6* I finished a project at work, and made more progress on the Lead Belly collection.
7* And I found out what my next project will be: processing a recently-acquired collection of oral history recordings taken from interviews with staff of mental hospitals in New York State. Call me a big nerd, but I think it sounds fascinating.
7.5* Bonus kick: I reconnected with a few of my old high-school friends via Facebook. I’m hoping to see a couple of them over Christmas.
I’m raising my hand, too, as a fellow nerd, Eisha, ’cause I agree that project sounds really fascinating.
1). My husband and I rented and watched Pan’s Labrynth this week. Seriously, people: It is so blazingly, terrifically good on so many levels. I can’t believe it took me that long to see it. Why didn’t any of my friends do an intervention?
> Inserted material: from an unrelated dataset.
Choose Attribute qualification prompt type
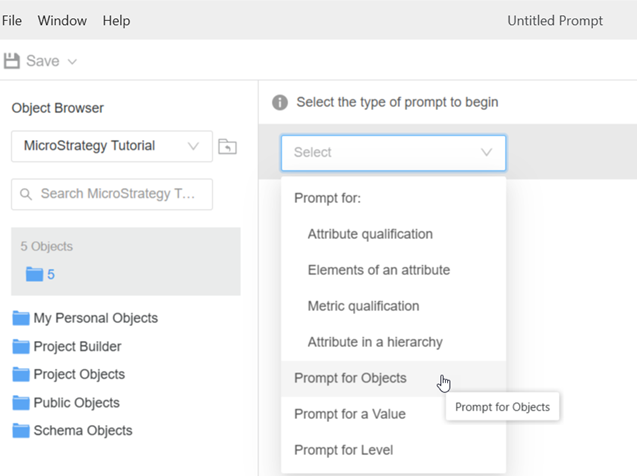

It is beautiful and gripping and stirring and nail-biting and heart-breaking and like nothing I’ve ever seen before. And now I want the soundtrack so that I can hear that score—and that lullaby—whenever I want.
2). I went to a friend’s Friday night, and we had a sort of girls’ night out with a crafty twist: We made our own soaps. That was a first for me. It was fun, and now I’ve got my own lavender and patchouli and eucalyptus-scented soaps (and some for my girls, of course), even though mine came out kind of clunky.
3). We had breakfast with Santa yesterday at a great bistro in one of Nashville’s most beautiful bookstores. It was much better than waiting in a long line at some mall, and it was my girls’ first time to meet Santa. All went well.
5). This story I heard on NPR about an organization in San Francisco called Food Runners. Mary Risley, who founded it, deserves a medal for being so smart. If you—or a hotel or a restaurant or what-have-you—have excess food you’re just gonna otherwise throw away, Food Runners will either tell you where to deliver the food, or a volunteer will come, gather up the food, and redistribute it to the hungry. Talk about work that makes a difference. I emailed them and asked how such an organization could be started in middle Tennessee. No kidding. Someone actually responded. The problem I would have is that you’d have to be available 24-7, 365 days a year. I have two young children. Not possible.
Anyone want to move here and do it with me? I’m only partly kidding.
6). This retired, elderly man came to library story time this week and read to the children. He was good. He also looks like Maurice Sendak. He was so awesome that I wanted to just go up and hug him and ask him to be my friend.
7). I no longer get a slew of review copies at my doorstep, by choice, but somehow some way I got two books in the mail this week (one from Frances Lincoln Children’s Books and one from National Geographic). And one of them, We Are Born Free: The Universal Declaration of Human Rights in Pictures (in association with Amnesty International) is this wonderful collection of various illustrators’ interpretations of the document — from Niki Daly to Polly Dunbar to Bob Graham to Jackie Morris to many more talented artists. IT OPENS WITH AN ILLUSTRATION FROM JOHN BURNINGHAM, my second favorite illustrator of all time. I squealed.
TWO QUICK BONUS KICKS (good week) —
9). Adrienne’s new jazz-hands ratings system. Why didn’t I think of that?
What are YOUR kicks this week, dear readers?